Managing the oasis is at the centre of the experience. It is comprised of the water spring itself where Esna dwells, the hero's hut right beside it, a small garden where fruit and other seeds can eventually be grown, a small market-like sand path where Bloom Booths can be grown, which act like shops tended to by oasis residents, and an entrance plaza where other miscellaneous booths are progressively added to streamline certain functionalities of the game itself. The primary goal, in the initial stages, is to gather new residents. Some of them will just wander into the oasis on their own, being only visitors at this point, until Tethu speaks to them or does something for them that will prompt them to stay there. As more characters come to settle, the latter can be levelled up and expanded as a result, allowing for more booths to be opened. There are several races that come wandering in, the main one being Noots who are entirely neutral creatures that do nothing but spend money in booths. These are non-specific, silent, non-playable characters devoid of any personality. Booths are, in turn, run exclusively by other seedlings, each being unique and selling a different type of item.
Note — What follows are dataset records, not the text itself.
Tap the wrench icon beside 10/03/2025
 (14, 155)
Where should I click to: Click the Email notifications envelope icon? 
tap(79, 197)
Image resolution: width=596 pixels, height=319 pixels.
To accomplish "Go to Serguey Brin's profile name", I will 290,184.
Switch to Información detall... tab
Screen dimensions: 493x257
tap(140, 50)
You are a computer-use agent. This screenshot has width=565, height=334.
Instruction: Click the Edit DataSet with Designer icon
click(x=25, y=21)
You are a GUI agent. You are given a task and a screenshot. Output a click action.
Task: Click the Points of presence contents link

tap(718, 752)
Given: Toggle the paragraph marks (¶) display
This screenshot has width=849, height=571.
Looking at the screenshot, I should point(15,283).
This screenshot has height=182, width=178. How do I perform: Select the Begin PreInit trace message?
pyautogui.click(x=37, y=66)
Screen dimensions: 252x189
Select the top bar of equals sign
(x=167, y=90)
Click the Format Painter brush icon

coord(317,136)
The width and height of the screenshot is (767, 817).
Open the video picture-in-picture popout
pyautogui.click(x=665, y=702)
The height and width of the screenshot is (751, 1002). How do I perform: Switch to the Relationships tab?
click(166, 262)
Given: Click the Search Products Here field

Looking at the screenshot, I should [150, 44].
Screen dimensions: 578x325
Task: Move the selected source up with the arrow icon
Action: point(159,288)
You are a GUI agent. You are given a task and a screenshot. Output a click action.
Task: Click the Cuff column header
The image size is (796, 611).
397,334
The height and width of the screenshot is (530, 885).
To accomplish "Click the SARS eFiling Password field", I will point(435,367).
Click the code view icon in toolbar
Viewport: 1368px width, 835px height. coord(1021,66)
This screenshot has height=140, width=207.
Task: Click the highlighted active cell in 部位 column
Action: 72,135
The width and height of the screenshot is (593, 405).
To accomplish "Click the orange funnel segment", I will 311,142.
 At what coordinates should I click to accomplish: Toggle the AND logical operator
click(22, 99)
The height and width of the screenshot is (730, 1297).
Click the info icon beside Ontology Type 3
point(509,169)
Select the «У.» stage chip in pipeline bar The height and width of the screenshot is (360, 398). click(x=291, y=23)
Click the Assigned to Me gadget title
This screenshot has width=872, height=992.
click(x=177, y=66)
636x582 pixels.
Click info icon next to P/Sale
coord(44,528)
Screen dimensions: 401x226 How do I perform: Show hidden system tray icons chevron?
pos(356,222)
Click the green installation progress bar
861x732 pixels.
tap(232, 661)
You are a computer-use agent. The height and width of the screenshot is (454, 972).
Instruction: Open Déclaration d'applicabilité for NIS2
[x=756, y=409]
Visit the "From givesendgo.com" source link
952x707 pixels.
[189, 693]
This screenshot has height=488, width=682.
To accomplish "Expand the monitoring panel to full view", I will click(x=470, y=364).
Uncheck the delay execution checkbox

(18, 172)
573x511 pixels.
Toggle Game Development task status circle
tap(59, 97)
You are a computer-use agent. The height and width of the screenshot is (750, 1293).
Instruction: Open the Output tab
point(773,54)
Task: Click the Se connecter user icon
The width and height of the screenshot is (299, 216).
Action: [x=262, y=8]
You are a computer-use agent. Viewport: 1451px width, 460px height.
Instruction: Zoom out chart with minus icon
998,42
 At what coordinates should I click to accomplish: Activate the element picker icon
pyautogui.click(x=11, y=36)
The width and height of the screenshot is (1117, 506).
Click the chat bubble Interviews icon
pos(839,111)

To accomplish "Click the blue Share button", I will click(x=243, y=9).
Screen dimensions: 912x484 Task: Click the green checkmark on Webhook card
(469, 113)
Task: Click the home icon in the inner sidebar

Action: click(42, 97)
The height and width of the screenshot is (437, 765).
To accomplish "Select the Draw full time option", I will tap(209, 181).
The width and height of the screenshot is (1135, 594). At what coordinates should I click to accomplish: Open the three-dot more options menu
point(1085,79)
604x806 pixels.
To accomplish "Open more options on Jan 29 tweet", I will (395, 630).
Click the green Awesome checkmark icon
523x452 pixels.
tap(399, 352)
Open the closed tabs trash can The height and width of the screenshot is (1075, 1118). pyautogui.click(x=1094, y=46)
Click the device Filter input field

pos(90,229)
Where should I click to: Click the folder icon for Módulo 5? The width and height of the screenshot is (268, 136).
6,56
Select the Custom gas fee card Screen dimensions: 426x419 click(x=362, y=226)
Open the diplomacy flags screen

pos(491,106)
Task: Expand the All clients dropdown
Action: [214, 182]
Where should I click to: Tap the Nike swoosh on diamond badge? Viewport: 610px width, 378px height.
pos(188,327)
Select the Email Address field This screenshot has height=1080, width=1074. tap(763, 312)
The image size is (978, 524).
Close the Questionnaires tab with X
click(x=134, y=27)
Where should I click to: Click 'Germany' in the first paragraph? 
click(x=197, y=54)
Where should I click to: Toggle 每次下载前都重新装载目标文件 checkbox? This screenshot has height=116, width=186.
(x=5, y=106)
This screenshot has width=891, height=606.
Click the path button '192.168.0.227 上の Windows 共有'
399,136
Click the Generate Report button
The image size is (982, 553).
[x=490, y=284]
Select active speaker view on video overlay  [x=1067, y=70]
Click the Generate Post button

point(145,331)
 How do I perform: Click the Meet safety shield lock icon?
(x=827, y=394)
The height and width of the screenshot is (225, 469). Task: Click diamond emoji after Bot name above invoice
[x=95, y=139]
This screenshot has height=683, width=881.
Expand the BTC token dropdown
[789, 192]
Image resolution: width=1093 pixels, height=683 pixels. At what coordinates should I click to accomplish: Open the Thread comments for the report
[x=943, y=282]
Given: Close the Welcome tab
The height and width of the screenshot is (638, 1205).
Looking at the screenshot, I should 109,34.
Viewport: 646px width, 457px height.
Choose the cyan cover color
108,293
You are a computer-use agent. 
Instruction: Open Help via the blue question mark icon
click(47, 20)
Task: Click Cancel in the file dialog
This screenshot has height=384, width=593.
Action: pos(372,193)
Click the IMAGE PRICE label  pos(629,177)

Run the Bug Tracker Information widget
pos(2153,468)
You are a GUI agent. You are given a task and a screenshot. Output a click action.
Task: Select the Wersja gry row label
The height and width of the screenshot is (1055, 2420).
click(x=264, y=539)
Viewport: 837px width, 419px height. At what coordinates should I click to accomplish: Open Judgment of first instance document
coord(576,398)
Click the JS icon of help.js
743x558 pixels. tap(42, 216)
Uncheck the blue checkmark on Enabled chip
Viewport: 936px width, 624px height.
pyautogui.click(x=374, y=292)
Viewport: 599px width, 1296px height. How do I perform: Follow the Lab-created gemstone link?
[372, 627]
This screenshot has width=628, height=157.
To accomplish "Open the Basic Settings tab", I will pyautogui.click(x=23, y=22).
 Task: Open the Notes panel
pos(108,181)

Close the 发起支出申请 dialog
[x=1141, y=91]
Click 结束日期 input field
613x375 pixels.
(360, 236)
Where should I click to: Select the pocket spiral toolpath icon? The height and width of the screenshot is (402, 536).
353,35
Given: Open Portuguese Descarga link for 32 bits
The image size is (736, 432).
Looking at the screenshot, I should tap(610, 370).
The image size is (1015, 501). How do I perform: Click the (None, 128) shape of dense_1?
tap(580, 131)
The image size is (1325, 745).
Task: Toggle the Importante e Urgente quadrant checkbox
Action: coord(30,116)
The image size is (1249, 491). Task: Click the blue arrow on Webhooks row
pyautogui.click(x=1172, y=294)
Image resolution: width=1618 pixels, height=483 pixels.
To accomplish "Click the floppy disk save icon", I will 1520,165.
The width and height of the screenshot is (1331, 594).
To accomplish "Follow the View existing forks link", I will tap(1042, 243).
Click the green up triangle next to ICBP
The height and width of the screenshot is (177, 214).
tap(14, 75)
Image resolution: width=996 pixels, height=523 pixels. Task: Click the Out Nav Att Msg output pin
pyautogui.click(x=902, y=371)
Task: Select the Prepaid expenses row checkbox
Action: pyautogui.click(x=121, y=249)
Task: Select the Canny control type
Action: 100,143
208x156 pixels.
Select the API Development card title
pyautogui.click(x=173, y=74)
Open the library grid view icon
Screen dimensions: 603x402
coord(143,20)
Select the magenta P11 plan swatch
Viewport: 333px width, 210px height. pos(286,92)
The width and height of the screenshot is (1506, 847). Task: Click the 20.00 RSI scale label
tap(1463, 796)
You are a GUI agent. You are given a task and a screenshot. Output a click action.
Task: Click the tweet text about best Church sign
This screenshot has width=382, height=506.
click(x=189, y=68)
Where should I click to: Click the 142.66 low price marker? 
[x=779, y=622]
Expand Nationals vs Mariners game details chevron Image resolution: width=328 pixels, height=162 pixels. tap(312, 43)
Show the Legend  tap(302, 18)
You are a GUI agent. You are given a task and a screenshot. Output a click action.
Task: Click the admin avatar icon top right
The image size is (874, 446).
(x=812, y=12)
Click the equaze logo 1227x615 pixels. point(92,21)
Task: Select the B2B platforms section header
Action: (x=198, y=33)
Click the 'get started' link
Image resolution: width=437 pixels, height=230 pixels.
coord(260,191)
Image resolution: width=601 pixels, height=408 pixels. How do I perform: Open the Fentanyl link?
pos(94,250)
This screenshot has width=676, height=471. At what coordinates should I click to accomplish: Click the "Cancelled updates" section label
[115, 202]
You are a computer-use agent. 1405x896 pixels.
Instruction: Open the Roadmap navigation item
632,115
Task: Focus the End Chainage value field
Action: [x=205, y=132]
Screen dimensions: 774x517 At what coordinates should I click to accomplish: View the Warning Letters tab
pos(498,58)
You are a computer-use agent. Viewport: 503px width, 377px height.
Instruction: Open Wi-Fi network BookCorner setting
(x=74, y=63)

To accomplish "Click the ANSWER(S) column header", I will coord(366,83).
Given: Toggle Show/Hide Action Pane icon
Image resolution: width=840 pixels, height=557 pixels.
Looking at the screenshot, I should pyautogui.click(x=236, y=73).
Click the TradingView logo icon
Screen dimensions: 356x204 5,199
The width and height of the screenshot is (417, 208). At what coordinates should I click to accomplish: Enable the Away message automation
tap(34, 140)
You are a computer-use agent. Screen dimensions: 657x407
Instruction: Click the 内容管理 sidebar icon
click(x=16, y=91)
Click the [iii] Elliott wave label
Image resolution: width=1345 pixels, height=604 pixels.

Screenshot for Ever Oasis on Nintendo 3DS

Other seedlings are playable characters that join Tethu in the action RPG exploring sequences. Last, but by no means least, there are three races of desert dwellers that can also be turned into permanent residents of the oasis - Drauks, Serkahs, and Lagoras - who are all mostly characters used in the action RPG sequences and do not run booths at all.

The purpose of Bloom booths, which the hero has to keep supplied with the types of resources they need to craft their wares, is simply to attract Noots, earning the game's currency: Dewadems. Dewadems can be used to fertilise plants, invested into building new booths for new residents as they join the party, or used to synthesise new items at the hero's house, be it consumables or pieces of equipment. However, another purpose of booths is to attract new residents that have a particular taste or interest for the types of wares that booths sell. How would the player know what people who are not there yet are going to be attracted by, though? By talking to those who are already there, as they hear rumours about other people out there in the vast world and feed Tethu information on where to find them or what they heard these unknowns like. If all of this sounds overly convoluted, it is all slowly and masterfully introduced at a slow pace over the first couple of hours. Indeed, at first, Tethu won't be free to go out and explore as he likes but, rather, will be assigned initial tasks to fulfil, which will progressively introduce the player to the game's mechanics of expanding the oasis and, after having accomplished those, the game opens up more, leaving the player free to explore more possibilities in the order that they choose.

That's when Tethu will be allowed to go outside, into the desert, exploring caves and dungeons, looking for more people, as well as resources to bring back to the oasis and give them to booth owners so that they will be able to keep selling things. As each booth owner is given more materials, this fills a sort of experience gauge that, when full, will trigger a side-quest to level up that booth so that it can sell more things, in turn increasing its earnings. The exploration parts play like expected from an action RPG, with weak and strong attacks being performed by the active character and combos (a series of timed weak or strong attacks performed in timing) unlocking as characters level up. However, these exploration segments also play a lot like a Zelda outing, with a lot of mild puzzle solving, usually involving each of the playable character's unique skills.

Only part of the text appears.